New urbanism’s rise has been a quiet revolution—a gradual introduction of walkability and outdoor rooms into the vocabulary of urban development. Today, its charrettes and form-based codes seem like a given for planners, designers, and developers. How did this seemingly radical movement overturn the entrenched order of single-use Euclidean zoning, conventional large-lot subdivisions, and citizen resistance to mixed uses and higher density?
The new urbanism movement blends the seemingly incompatible values of creating community and profiting from growth, of traditional small-town design and 21st-century lifestyles. To understand how these apparently opposed values could work together, it is necessary to deconstruct the unique American landscape that originated in the suburban development tsunami unleashed by pent-up housing demand following World War II.
In his book Building the New Urbanism, Aaron Passell does a masterful job of explaining the growth of this approach to urban design. A Furman University sociology professor, he might seem an unlikely candidate to unravel the complicated mix of places, professions, and profits that determined the American metropolitan landscape. But his cogent account is one of the best published explanations of why new urbanism occurred when it did.
Passell, an “old urbanite” skeptical about the possibility of creating new places and building community, strives to maintain his objectivity. He describes his first visit to new urbanist Seaside, Florida, almost as if he is a visitor from another planet, curiously encountering the town’s white picket fences, quirky modernist architecture, and narrow streets. He goes on to discuss new urbanism’s ups and downs, but in the end he cannot conceal his admiration for its ultimate success as a social process. To Passell, it is not a revolution, but a “pragmatic realignment” that functions within the private real estate market to challenge the homogeneity of suburbia and its segregation of land uses.
The postwar suburban real estate boom created the conditions that ultimately would allow that realignment. Seven familiar factors reinforced the boom: federal mortgage policy, the rise of big builders, interstate highway construction, federal tax policy, diverging attitudes toward suburban culture, urban renewal, and municipal exclusionary zoning. Each harbored the seeds of its own transcendence, including frustration with traffic, concern with the environmental impacts of sprawl, an overabundance of malls, NIMBYism, and boredom with swaths of “ticky-tack” housing, as well as irresponsible mortgage lending that would fuel the eventual market crash. These conditions constituted a ripe setting for a new approach.
First, however, advocates of new urbanism had to recruit architects, urban planners, and real estate developers to their cause. For architects to join the fold, they had to overcome their profession’s commitment to unbridled artistic freedom and the single sculptural building. The charrette—a collaborative, deadline-driven design workshop—played to a generation of architects disaffected by commercial practice.
To bring in planners, new urbanists had to facilitate planners’ continued control over the development approval process. Form-based code, a new type of development regulation based on new urbanist design principles, gave planners a stake.
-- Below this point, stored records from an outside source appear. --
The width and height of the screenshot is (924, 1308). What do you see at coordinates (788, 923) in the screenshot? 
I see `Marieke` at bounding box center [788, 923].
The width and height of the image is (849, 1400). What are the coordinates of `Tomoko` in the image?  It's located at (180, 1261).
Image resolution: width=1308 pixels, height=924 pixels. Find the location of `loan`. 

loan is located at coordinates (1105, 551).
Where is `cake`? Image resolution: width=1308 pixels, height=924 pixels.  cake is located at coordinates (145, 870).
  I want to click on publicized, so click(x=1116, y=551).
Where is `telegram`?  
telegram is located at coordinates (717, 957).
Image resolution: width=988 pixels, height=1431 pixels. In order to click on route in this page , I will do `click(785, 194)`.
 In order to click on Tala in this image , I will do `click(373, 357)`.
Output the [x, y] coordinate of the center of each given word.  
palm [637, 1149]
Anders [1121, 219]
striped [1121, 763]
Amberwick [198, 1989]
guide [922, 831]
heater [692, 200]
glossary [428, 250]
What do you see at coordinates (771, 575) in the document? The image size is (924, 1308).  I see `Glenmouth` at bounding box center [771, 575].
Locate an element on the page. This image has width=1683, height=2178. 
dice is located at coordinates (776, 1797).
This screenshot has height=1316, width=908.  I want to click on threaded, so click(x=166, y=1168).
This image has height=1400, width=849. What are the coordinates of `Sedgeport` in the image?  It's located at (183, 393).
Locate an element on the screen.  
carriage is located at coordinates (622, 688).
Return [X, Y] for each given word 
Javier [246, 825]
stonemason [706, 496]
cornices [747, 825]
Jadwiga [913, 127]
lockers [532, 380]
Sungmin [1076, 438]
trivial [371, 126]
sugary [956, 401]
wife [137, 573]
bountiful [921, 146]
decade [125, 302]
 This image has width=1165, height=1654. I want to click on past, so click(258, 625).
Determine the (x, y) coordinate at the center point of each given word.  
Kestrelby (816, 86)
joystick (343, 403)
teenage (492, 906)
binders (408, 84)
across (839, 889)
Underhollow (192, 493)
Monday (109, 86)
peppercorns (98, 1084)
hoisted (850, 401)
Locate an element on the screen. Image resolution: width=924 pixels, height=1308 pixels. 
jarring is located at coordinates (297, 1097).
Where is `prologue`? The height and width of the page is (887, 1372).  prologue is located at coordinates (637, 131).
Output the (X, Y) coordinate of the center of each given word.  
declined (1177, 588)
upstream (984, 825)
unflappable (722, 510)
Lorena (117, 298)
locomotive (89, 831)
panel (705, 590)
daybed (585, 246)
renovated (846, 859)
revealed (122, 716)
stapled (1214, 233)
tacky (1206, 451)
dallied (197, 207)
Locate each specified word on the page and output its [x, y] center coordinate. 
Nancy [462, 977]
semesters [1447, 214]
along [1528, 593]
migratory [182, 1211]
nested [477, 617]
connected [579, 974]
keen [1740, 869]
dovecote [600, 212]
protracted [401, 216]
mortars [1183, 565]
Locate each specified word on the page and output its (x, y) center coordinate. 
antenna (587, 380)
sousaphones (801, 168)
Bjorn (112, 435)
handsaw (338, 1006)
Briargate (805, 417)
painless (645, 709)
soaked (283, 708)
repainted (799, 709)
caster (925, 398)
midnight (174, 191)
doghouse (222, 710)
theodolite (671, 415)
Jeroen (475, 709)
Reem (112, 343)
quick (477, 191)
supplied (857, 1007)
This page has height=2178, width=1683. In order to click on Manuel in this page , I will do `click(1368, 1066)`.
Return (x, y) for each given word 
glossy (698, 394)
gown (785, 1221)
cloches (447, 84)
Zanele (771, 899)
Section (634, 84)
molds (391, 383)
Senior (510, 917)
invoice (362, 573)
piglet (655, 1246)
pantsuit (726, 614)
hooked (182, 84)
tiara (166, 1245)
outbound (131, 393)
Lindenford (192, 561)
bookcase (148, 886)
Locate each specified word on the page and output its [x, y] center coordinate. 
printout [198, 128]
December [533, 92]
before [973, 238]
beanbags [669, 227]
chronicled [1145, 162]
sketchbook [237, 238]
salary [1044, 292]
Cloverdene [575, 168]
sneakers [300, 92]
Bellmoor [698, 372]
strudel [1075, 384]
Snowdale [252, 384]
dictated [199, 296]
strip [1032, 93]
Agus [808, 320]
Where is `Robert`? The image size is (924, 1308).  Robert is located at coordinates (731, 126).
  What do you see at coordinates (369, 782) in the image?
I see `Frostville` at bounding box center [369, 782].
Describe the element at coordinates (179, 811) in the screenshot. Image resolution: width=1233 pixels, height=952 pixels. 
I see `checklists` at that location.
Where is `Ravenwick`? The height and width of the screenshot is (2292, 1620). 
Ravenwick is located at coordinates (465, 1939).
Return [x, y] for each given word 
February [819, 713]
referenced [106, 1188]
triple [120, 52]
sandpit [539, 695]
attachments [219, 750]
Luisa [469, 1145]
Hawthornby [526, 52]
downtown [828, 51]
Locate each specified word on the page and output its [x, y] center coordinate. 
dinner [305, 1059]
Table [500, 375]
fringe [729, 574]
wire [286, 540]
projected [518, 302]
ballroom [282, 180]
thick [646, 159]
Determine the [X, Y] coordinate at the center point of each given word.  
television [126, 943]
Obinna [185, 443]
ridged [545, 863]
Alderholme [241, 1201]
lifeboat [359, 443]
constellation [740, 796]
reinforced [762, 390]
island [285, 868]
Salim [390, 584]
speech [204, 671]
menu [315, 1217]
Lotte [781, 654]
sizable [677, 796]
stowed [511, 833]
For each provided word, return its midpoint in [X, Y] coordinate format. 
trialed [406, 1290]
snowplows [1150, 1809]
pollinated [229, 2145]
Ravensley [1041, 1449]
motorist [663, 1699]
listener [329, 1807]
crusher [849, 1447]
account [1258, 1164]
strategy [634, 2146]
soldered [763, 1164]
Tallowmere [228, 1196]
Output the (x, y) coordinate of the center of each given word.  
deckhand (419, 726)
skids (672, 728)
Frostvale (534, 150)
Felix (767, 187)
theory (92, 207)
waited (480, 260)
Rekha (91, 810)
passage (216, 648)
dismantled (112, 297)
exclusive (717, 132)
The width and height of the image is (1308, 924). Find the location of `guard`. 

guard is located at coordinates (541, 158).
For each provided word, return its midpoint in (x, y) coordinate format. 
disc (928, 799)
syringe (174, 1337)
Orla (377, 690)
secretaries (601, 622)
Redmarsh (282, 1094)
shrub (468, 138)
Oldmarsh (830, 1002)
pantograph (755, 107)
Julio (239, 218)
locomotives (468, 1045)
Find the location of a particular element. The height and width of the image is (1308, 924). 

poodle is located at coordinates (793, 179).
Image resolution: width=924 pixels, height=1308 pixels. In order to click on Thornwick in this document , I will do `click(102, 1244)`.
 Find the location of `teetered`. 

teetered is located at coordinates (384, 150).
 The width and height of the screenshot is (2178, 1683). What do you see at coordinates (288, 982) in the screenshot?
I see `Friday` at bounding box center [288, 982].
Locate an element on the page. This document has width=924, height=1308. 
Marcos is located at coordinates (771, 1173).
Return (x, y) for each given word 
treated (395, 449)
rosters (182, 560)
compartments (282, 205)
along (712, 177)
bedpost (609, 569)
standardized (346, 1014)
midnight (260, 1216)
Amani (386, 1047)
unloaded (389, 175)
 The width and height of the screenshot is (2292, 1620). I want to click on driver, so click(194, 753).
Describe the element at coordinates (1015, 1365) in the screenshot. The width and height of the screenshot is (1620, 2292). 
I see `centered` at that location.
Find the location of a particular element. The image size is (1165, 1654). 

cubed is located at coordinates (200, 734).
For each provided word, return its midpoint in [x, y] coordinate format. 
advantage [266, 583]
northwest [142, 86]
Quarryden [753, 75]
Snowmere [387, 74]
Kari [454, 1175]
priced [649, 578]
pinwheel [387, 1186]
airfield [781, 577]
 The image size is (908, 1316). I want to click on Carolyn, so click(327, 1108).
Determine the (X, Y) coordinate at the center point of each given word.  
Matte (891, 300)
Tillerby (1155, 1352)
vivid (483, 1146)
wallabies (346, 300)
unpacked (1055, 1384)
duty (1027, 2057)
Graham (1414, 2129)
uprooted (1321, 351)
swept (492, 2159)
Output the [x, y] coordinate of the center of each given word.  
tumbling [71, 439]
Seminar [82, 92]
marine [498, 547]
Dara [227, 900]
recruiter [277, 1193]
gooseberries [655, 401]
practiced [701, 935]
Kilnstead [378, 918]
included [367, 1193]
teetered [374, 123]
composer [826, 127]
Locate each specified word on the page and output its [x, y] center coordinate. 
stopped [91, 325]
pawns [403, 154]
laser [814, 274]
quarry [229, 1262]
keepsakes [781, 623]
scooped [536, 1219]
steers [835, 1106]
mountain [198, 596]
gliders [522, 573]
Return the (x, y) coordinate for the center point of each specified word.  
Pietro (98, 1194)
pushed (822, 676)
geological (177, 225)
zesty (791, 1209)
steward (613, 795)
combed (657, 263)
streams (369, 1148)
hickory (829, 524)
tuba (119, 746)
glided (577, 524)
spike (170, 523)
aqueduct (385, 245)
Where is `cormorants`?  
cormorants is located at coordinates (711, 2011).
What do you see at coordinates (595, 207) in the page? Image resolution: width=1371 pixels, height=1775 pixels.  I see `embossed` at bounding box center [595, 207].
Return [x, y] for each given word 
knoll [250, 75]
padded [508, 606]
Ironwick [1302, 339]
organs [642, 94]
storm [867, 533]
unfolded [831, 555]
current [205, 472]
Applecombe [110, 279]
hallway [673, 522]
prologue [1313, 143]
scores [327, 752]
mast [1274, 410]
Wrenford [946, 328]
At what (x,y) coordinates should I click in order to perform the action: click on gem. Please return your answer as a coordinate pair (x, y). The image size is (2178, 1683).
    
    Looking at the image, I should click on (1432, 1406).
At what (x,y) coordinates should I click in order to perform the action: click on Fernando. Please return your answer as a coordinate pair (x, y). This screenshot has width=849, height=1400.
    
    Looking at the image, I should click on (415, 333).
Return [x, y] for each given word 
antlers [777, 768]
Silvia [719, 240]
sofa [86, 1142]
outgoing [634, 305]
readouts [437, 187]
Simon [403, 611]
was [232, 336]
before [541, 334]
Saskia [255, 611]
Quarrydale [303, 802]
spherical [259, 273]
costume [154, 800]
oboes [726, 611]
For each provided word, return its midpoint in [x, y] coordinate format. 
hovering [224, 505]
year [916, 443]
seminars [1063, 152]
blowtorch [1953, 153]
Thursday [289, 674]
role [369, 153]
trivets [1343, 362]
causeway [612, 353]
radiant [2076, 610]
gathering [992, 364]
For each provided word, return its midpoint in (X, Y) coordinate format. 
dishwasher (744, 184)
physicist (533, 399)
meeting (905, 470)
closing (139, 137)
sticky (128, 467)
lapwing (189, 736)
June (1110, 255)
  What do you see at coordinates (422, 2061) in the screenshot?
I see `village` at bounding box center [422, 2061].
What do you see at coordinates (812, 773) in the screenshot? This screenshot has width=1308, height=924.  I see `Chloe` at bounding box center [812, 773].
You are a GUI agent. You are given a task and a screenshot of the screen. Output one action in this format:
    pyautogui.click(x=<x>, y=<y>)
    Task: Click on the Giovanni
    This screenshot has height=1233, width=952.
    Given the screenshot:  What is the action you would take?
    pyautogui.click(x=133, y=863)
To bring in developers, new urbanists needed to show that new urbanist projects would be profitable. The first neotraditional projects convinced real estate developers that the movement made sense by demonstrating that homebuyers would pay extra to live in a new urbanist community.
The path-breaking project was Kentlands, an 1,800-home development in Gaithersburg, Maryland. During Kentlands’ planning and construction, new urbanism went from a set of principles to a new model for the American community. Andrés Duany, the Pied Piper of new urbanism, and his team during 1988 designed Kentlands in a weeklong charrette that, Passell writes, “cut the Gordian knot of land use zoning, housing finance, and NIMBYism” by bringing all the stakeholders together.
The developer, Joseph Alfandre, charmed by Duany, strongly supported his new urbanist principles. Kentlands residents went to bat for the design, demanding that the Gaithersburg Planning Commission reduce its conventional parking requirements for their recreation center. Completed in 2001, Kentlands went from a design vision to an actual place—walkable, dense, and attractive to homebuyers looking for an alternative to the conventional subdivision.
Building the New Urbanism is basically an academic book. The analysis of the new urbanism movement is based on the work of French sociologists Pierre Bourdieu and Bruno Latour, and the book includes an extensive discussion of the social factors underlying construction of the built environment. The text is dense and the graphics are limited to a few black-and-white photographs. But the underlying story of the emergence of new urbanism is powerfully conveyed.
Readers expecting more information on the full range of contemporary new urbanist projects beyond Kentlands must look elsewhere. However, for those wanting to understand how the movement managed to overturn old-line urban planning, design, and development practice, including entrenched single-use zoning with large lots and excessive parking, this is the book to read. It ties all the pieces together in a way that open will your eyes.